• Text excerpt
Uncommon or Common Descent?

For clarity, here is my definition of homoplasies.

A feature that shows up in multiple descendants, but not in the ancestor.

In a design scenario, similarity of features occur all the time across independent descendant that did not occur in their ancestors, i.e. many kinds of vehicles have internal combustion engines, and before there was a greater diversity of propulsion mechanisms. This is what dependency injection is, and creates a dependency graph.

However, in a stochastic variation common descent (SCD) scenario, it seems extremely unlikely for the same feature to occur independently. We could test this computationally with genetic programming, and see how often the same function evolves from different ancestors.

Here is a mathematical formulation of the difference.

  1. A function F is represented by some DNA sequence of length K, or set of proteins of cardinality K.
  2. Independent occurrences means from different parents. I.e. if a set of children from the same parent all have F, this only counts as 1 occurrence.
  3. M is the number of independent occurrences of F in ancestor generation G0.
  4. N is the number of independent occurrences of F in generation G1, who are direct descendants of generation G0.

Then, ID predicts N-M > 1 and SCD predicts N-M <= 1 for sufficiently large K. The purpose of K is to account for the easy occurrence of small homoplaises by chance.

N-M > 1 generates a dependency graph, and N-M <= 1 will be a tree.

So, given a dependency graph is the best fit for data, then N-M > 1, and ID is a better explanation than SCD.

My overall take away from the discussion on Dr. Ewert’s paper is that no one believes a tree is a good fit for the data. Thus, everyone agrees with Dr. Ewert’s main result, that a graph with some degree of dependency structure is a much better fit. Hence, per my above reasoning, ID is the best explanation for what we see.

• Input data
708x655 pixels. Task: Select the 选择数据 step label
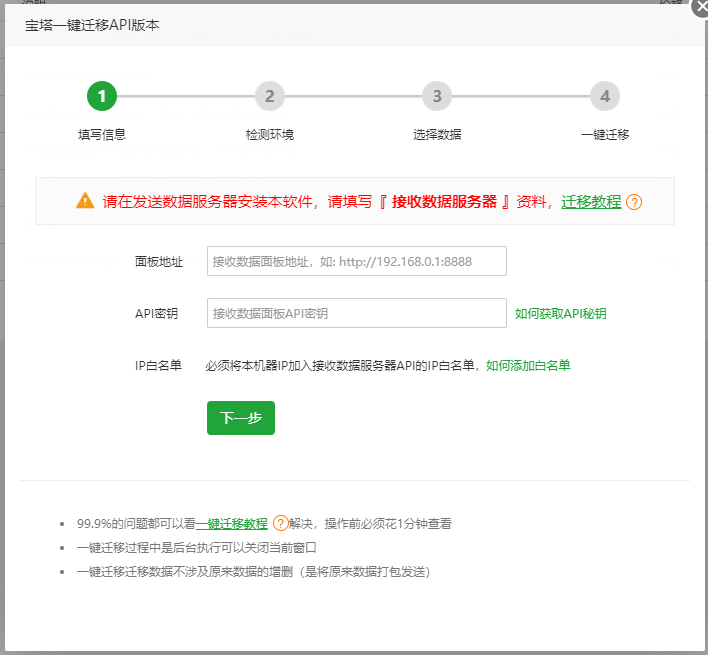tap(436, 134)

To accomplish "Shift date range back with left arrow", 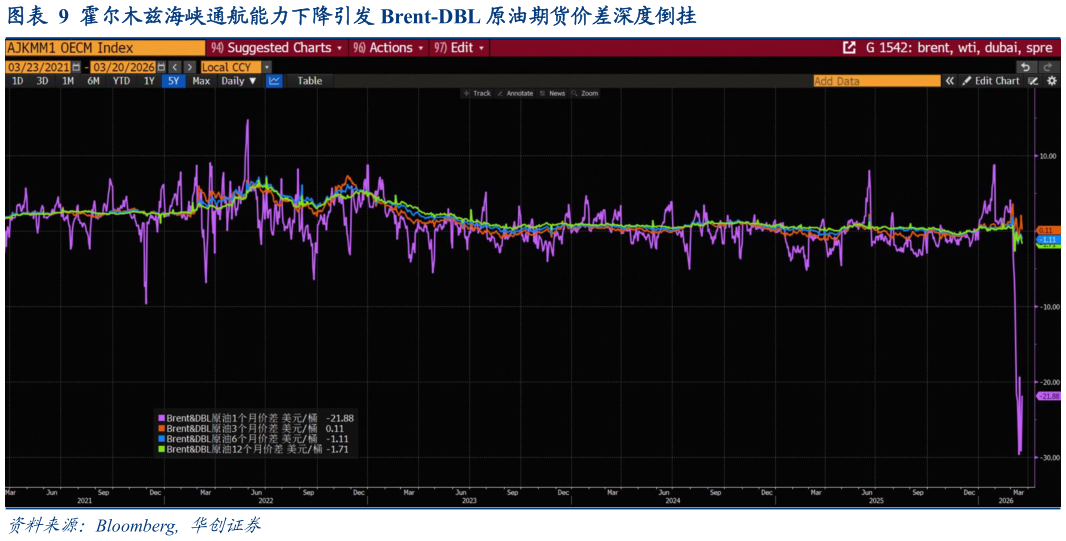I will (175, 67).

• What you are asked to do
Extract the passage of the common descent post from "In a design" up to and including "of the difference.". The data come from a separate source.

• Your solution
In a design scenario, similarity of features occur all the time across independent descendant that did not occur in their ancestors, i.e. many kinds of vehicles have internal combustion engines, and before there was a greater diversity of propulsion mechanisms. This is what dependency injection is, and creates a dependency graph.

However, in a stochastic variation common descent (SCD) scenario, it seems extremely unlikely for the same feature to occur independently. We could test this computationally with genetic programming, and see how often the same function evolves from different ancestors.

Here is a mathematical formulation of the difference.